Opdracht: Het Kinderrechtenverdrag.
Bekijk met de leerlingen het Kinderrechtenverdrag via
deze link. In de slide staan enkele situaties uit de film beschreven. Laat leerlingen bij elke situatie opzoeken welk kinderrecht erbij hoort. Dit kan zowel individueel, in kleine groepjes als klassikaal gedaan worden. Bespreek indien nodig met de leerlingen waarom dit kinderrecht aan de orde is in de desbetreffende situatie.
De situaties zijn als volgt:
1. Sara en Paul maken gekke foto's van elkaar met hun telefoon. Die plaatst Sara op internet bij de groep 'de Club van Lelijke Kinderen' die ze hebben aangemaakt.
Antwoord: Het kinderrecht dat bij deze situatie hoort is artikel 15: Je hebt het recht samen te komen en een club op te richten.
2. Uber-Kleiner neemt een wild trappelend meisje onder zijn arm mee uit het huis.
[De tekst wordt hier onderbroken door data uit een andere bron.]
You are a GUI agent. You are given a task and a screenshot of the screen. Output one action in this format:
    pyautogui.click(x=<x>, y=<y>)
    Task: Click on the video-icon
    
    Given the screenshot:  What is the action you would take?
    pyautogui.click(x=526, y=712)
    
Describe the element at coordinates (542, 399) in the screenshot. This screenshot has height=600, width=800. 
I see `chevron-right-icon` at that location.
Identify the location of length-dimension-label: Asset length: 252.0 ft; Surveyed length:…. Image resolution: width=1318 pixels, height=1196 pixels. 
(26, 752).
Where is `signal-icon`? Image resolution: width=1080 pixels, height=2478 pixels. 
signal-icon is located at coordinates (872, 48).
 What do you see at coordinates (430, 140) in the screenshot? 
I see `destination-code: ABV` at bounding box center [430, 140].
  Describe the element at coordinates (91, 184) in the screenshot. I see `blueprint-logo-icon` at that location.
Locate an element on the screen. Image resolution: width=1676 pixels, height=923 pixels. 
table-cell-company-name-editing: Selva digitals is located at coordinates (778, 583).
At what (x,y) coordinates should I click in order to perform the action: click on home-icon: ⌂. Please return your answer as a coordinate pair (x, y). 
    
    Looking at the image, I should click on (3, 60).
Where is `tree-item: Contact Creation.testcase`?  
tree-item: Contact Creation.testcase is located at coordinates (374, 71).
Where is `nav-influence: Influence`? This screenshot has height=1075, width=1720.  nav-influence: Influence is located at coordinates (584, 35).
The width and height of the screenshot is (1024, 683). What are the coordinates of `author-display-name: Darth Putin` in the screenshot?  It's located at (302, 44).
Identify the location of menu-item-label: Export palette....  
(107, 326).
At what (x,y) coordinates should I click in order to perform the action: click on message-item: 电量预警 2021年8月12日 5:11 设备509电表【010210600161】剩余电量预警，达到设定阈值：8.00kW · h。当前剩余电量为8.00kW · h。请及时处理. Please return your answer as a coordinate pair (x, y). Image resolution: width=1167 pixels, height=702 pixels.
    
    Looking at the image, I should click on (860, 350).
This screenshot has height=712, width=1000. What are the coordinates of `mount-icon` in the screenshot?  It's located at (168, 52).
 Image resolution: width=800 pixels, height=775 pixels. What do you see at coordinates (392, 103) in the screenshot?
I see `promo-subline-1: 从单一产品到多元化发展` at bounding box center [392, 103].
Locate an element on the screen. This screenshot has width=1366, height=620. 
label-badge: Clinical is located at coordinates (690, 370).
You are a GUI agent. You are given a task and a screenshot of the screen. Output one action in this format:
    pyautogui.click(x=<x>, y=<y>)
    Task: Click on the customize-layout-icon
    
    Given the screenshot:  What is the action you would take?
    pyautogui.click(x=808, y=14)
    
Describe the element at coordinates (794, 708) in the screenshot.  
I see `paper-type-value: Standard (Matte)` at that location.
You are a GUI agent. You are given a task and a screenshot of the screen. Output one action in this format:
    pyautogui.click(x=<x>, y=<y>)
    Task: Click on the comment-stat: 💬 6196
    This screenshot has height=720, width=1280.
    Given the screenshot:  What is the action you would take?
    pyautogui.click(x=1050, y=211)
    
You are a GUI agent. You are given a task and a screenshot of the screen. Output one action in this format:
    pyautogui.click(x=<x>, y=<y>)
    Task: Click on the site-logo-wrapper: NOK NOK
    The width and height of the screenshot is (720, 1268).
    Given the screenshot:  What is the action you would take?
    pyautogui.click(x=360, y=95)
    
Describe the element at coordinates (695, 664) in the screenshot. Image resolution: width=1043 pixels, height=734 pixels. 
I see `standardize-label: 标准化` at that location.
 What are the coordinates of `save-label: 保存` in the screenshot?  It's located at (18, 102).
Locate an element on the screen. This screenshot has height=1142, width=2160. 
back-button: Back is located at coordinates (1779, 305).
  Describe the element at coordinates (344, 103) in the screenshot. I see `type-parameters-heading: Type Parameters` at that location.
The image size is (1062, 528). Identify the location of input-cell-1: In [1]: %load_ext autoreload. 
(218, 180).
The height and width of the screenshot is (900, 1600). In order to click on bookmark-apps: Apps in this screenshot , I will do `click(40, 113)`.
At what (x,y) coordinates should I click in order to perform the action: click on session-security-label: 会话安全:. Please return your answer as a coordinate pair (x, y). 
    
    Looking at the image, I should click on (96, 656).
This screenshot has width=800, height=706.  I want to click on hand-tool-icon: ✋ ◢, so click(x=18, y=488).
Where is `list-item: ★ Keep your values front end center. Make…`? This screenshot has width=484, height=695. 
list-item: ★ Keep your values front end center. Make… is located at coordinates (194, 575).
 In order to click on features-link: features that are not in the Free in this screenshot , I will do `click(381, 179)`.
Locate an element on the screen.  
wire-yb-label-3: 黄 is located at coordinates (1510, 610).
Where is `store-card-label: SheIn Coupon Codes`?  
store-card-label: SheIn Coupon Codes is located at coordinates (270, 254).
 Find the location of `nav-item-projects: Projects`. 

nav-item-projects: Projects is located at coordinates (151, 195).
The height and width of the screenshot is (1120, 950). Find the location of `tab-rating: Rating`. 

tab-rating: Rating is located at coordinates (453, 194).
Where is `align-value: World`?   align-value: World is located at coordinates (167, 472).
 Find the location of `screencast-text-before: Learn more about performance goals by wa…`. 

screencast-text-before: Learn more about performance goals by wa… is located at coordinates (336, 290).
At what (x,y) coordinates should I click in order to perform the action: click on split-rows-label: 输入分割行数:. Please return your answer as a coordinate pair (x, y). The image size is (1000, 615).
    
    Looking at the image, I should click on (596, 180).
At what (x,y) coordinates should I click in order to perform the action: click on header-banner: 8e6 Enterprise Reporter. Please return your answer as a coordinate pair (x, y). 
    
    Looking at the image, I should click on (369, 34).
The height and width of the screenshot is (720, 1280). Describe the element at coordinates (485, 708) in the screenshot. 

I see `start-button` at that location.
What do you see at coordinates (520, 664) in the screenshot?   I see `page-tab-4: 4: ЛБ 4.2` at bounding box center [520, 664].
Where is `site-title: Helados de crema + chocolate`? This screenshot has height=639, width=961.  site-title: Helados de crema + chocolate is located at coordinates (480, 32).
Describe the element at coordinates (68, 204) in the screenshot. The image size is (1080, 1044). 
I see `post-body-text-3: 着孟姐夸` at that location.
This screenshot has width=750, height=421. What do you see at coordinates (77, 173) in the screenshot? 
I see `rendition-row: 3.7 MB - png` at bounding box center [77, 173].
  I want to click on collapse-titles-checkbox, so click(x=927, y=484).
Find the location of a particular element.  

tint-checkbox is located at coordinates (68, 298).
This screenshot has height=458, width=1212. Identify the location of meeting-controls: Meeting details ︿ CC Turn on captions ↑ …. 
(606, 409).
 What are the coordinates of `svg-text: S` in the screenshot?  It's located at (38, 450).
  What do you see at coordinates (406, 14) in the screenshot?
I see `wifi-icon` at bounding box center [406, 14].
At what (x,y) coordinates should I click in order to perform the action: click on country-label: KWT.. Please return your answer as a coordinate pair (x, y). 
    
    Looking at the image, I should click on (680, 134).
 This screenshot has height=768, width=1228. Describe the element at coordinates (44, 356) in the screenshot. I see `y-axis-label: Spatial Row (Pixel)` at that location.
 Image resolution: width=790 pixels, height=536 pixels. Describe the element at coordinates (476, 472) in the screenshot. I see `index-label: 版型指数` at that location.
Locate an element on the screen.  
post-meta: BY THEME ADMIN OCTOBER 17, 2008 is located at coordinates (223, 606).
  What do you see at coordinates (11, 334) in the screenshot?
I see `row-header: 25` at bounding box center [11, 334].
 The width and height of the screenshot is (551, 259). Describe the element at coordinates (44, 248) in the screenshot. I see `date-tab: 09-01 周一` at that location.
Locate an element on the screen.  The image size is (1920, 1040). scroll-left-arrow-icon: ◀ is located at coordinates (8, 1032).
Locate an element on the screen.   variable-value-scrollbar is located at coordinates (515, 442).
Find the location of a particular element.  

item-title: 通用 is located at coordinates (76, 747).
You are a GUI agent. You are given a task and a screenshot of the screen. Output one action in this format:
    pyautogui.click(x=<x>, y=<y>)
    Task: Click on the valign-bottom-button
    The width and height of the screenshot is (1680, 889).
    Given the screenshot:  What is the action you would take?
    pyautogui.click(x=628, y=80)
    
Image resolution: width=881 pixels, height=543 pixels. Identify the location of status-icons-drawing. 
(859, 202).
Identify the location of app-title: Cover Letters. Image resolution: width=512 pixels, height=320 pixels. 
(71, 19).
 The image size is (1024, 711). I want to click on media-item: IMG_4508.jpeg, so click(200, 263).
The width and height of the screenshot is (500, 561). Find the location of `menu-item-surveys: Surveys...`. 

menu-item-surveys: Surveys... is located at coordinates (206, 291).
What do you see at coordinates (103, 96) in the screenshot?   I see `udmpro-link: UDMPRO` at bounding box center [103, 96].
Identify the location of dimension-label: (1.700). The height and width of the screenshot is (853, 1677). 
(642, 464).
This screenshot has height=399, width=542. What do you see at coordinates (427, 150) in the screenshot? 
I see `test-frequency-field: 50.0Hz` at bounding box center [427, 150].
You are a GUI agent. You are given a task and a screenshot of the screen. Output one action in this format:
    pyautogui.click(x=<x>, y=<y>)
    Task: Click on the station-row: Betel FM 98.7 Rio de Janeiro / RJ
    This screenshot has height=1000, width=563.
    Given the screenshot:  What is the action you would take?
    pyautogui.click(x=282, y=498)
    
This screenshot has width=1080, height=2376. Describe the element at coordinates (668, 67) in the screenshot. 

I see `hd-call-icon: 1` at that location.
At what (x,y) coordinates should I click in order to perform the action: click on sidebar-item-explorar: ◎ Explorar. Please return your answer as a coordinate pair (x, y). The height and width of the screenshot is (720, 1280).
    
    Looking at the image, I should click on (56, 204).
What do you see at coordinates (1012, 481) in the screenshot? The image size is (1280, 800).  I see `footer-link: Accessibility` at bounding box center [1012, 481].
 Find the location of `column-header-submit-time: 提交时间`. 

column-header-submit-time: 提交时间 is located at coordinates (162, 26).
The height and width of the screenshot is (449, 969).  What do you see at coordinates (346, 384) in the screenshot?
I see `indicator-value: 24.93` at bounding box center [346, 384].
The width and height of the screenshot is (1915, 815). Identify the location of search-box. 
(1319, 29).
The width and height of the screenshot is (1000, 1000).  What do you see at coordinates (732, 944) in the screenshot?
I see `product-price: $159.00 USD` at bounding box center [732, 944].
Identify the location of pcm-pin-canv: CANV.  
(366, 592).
Hij duwt haar in zijn auto en rijdt weg.
Antwoord: Het kinderrecht dat bij deze situatie hoort is artikel 35: Het is verboden om kinderen te ontvoeren, verkopen of verhandelen.
3. President Isimo heeft Pauls klasgenoten in een ruimte opgesloten. Hij schreeuwt tegen ze en zwaait dreigend met een stok.
Antwoord: Het kinderrecht dat bij deze situatie hoort is artikel 37: Je hebt recht op een goede behandeling in de gevangenis. Je mag niet gemarteld worden, en geen levenslang of de doodstraf krijgen.
4. De schooldirecteur komt met Secretia de klas in. Hij noemt de namen van de leerlingen die op schoolreis mogen. Eenmaal in de bus blijkt dat ze helemaal niet op schoolreis gaan.
Antwoord: Het kinderrecht dat bij deze situatie hoort is artikel 27: Je hebt recht op onderwijs.